EXTRAIT À LIRE:
________________________

Quelques instants plus tard je m’entends dire à Isabelle : « J’ai vu votre sang sur la rue ». Armel lui dit : « La voiture est passée à quelques centimètres de vous ».
Dans la nuit je m’éveille et je pense : « Je l’ai vraiment vue morte : j’ai véritablement vu le sang d’Isabelle sur la chaussée. Aussitôt après je l’ai vue vivante, mais pendant une fraction de seconde je ne l’ai pas imaginée, mais littéralement vue morte ». Je me dis, le monde a bifurqué, je me suis trouvé un moment dans un monde où Isabelle a été tuée, puis aussitôt, dans un monde où – Dieu merci – elle était en vie. Est-ce que ma vision de l’accident ne suppose pas la brève co-existence de deux états-de-choses incompatibles ? co-existence qui se résoudrait comme en mécanique quantique par la synthèse soudaine de deux états également possibles et jusque-là superposés (la fameuse « réduction du train d’ondes ») ? Je pense à ce que rapportent certains rescapés d’un état « proche de la mort » et qui disent avoir éprouvé le sentiment que leur conscience (âme) « survole » la scène où leur corps lutte entre la vie et la mort. Ils affirment aussi que cette contemplation s’est interrompue brutalement et qu’ils ont alors repris conscience, autrement dit, que leur conscience s’est soudain trouvée réunie à leur corps meurtri dans un processus de réduction comparable à celui que subit un train d’ondes au niveau quantique.
Je me rendors. Quelque temps plus tard, toujours au milieu de la nuit, je me réveille et, en l’espace de quelques minutes, une suite de conséquences philosophiques de l’hypothèse des mondes parallèles précipitent dans ma réflexion : un torrent déductif où figurent une réconciliation des points de vue réaliste et idéaliste, une confirmation de la conception leibnizienne du « meilleur des mondes possibles », une expansion du cogito cartésien, le rôle joué par la Raison dans l’histoire, ce qu’il faut penser de l’idée que le temps aurait une réalité purement psychologique, enfin, comment concevoir (de manière non-contradictoire) la nature de l’Être-donné.
Bien entendu, le matin au réveil, je ne crois plus à aucune de ces sornettes, dont j’attribue l’élaboration au relâchement de l’esprit critique propre aux réflexions nocturnes. Et pourtant… au cours de la journée je retourne à plusieurs reprises vers ces réflexions, étonné de la qualité esthétique d’une démarche apportant des réponses à certaines questions philosophiques classiques à partir de l’hypothèse des mondes parallèles. C’est ce sentiment de la beauté de la cascade déductive qui m’encourage à la mettre sur le papier, en dépit de ce que je considère comme sa plausibilité quasiment nulle.

________________________

ENREGISTREMENTS FOURNIS:

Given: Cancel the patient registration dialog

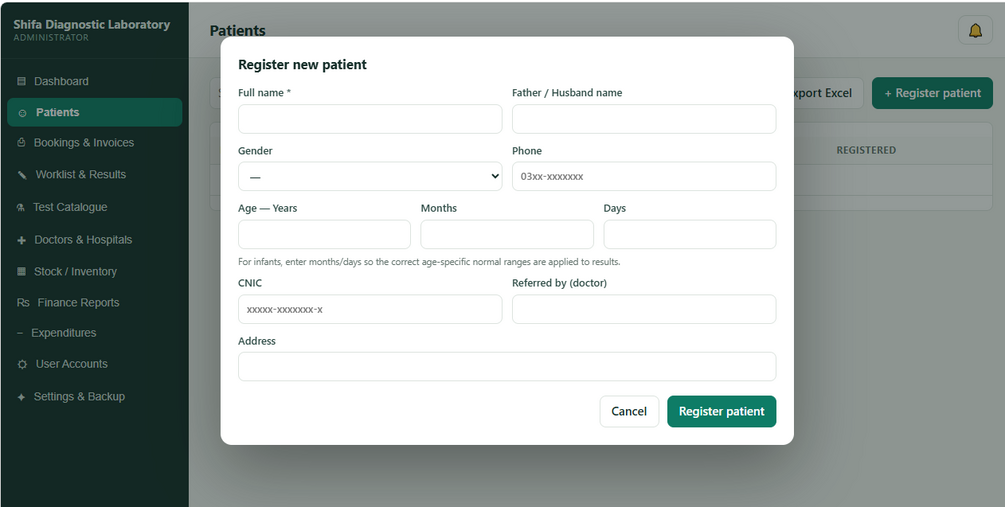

________________________

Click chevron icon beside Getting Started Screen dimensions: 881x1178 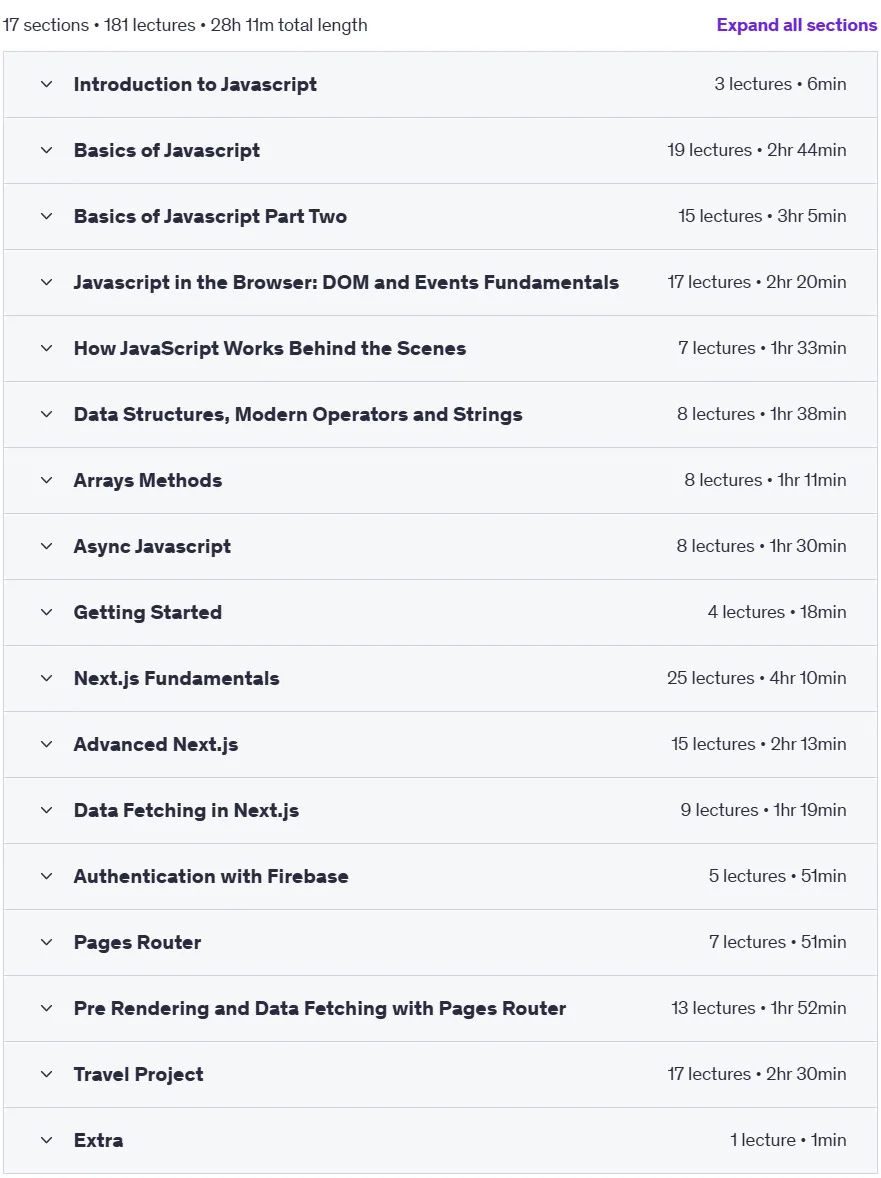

________________________

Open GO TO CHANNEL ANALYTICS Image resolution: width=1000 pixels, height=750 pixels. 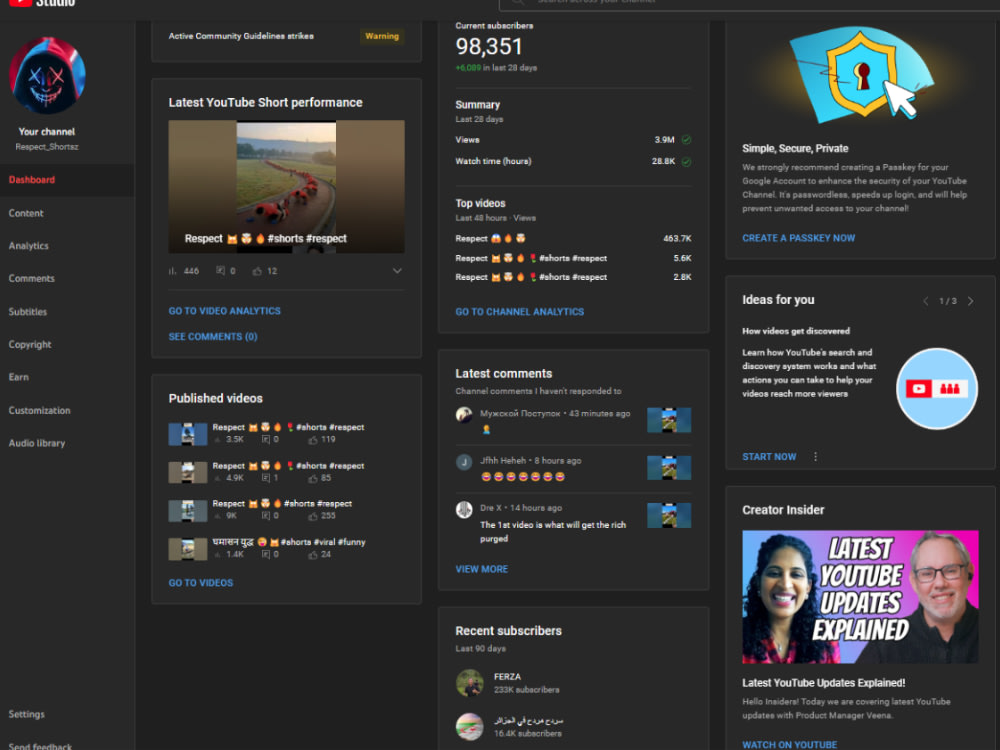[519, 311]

________________________

VOTRE TÂCHE: Reformulez sous forme de liste le paragraphe de l'extrait qui commence par « Je me rendors », en conservant ses faits principaux. Vous n'avez pas besoin des enregistrements ci-dessus.

RÉPONSE ATTENDUE:
- Retour au sommeil, puis nouveau réveil en pleine nuit.
- En quelques minutes, une suite de conséquences philosophiques de l'hypothèse des mondes parallèles se présente à la réflexion :
  - une réconciliation des points de vue réaliste et idéaliste ;
  - une confirmation de la conception leibnizienne du « meilleur des mondes possibles » ;
  - une expansion du cogito cartésien ;
  - le rôle joué par la Raison dans l'histoire ;
  - ce qu'il faut penser de l'idée d'un temps à la réalité purement psychologique ;
  - la façon de concevoir, sans contradiction, la nature de l'Être-donné.